EXERCISE AIM: Reproduce exactly the lines below, starting at the line that contains "This screenshot has height=337, width=769." and ending with the last line of the records, both included; leave out any pictures.

EXTRACTED DATA:
_ _ _ _
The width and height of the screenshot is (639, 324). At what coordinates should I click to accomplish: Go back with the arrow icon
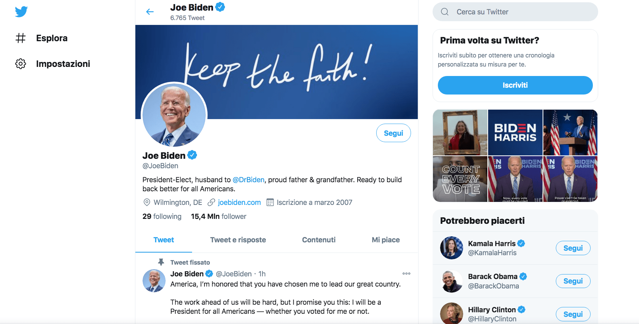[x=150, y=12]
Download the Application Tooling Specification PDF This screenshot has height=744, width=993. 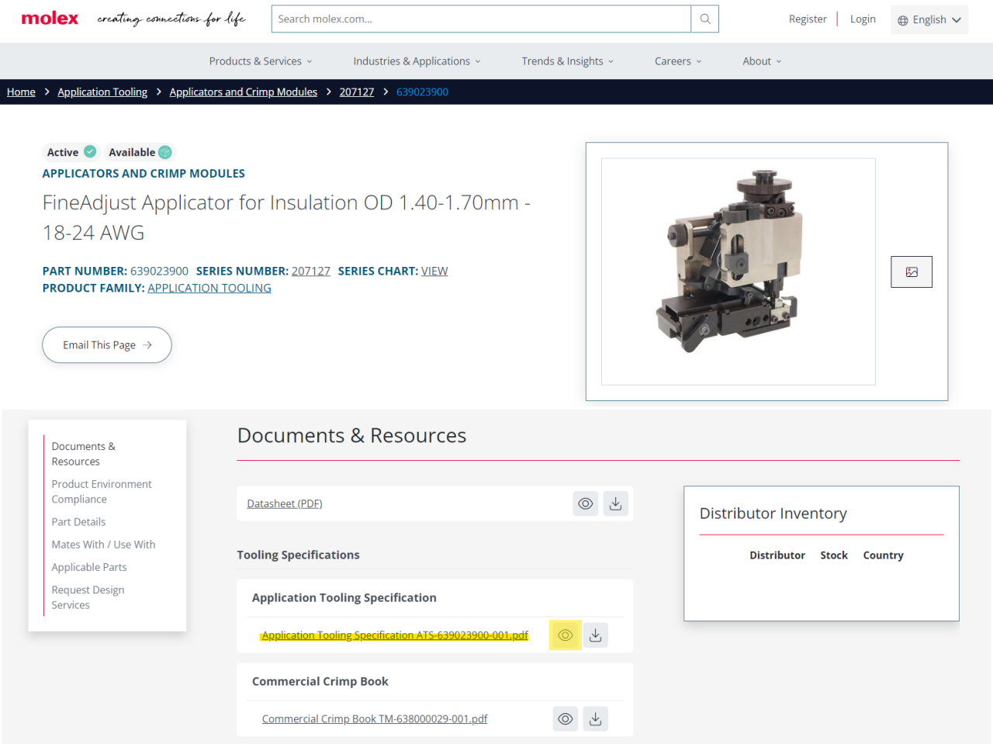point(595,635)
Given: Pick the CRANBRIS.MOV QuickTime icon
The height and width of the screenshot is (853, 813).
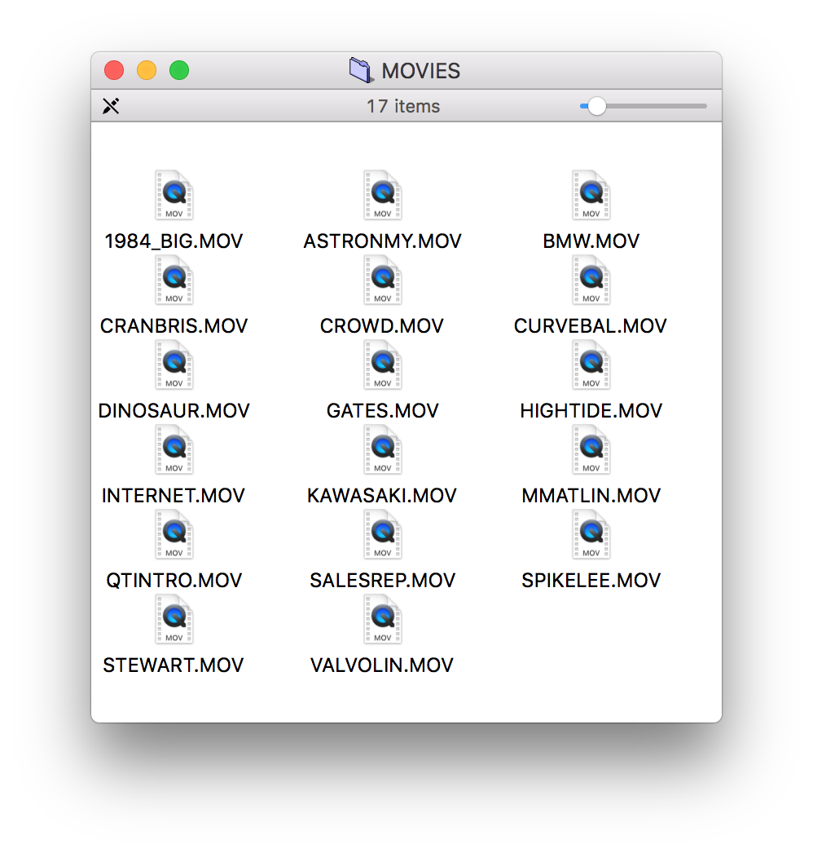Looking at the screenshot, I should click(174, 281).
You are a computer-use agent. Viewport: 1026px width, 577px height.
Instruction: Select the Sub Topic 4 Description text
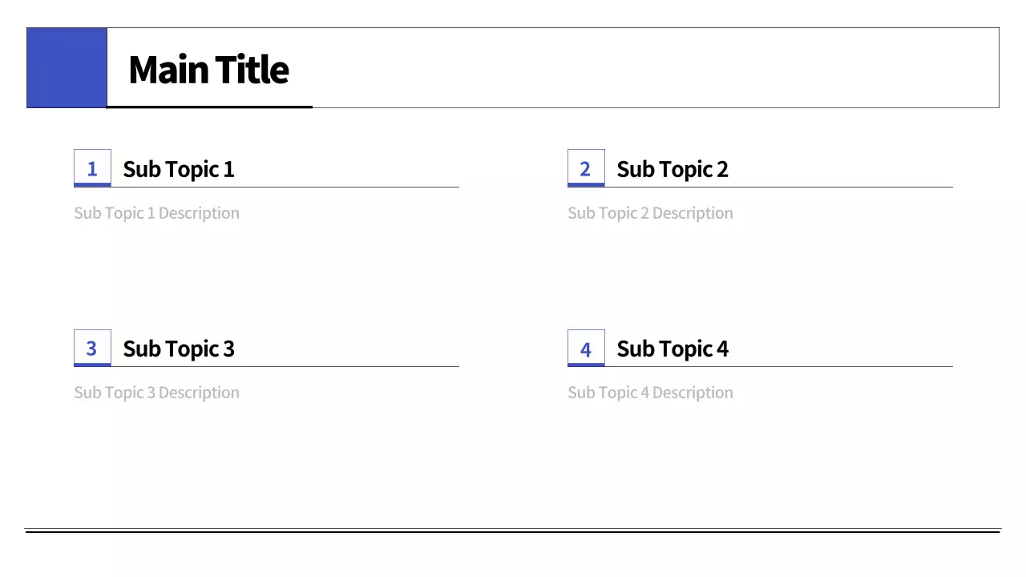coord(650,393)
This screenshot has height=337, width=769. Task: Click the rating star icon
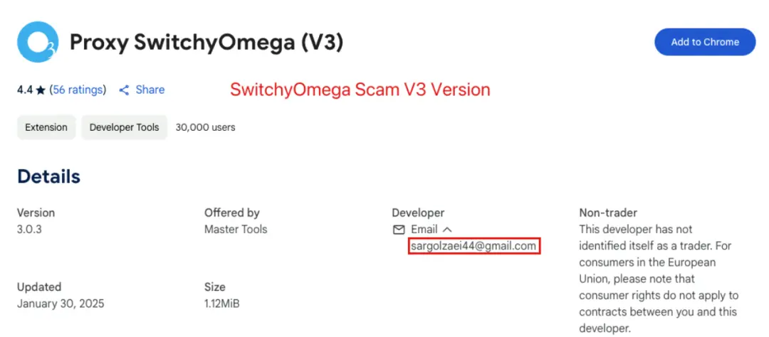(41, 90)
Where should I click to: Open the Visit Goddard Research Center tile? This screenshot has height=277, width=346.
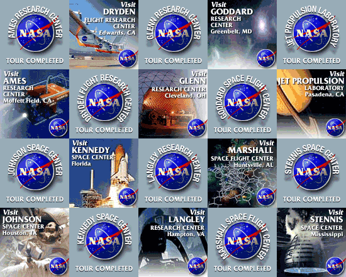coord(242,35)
_ _ _ _
ANSWER BELOW:
This screenshot has height=337, width=769. Task: Click the rating star icon
(41, 90)
Where should I click to: Open the Visit Goddard Research Center tile? This screenshot has height=277, width=346.
coord(242,35)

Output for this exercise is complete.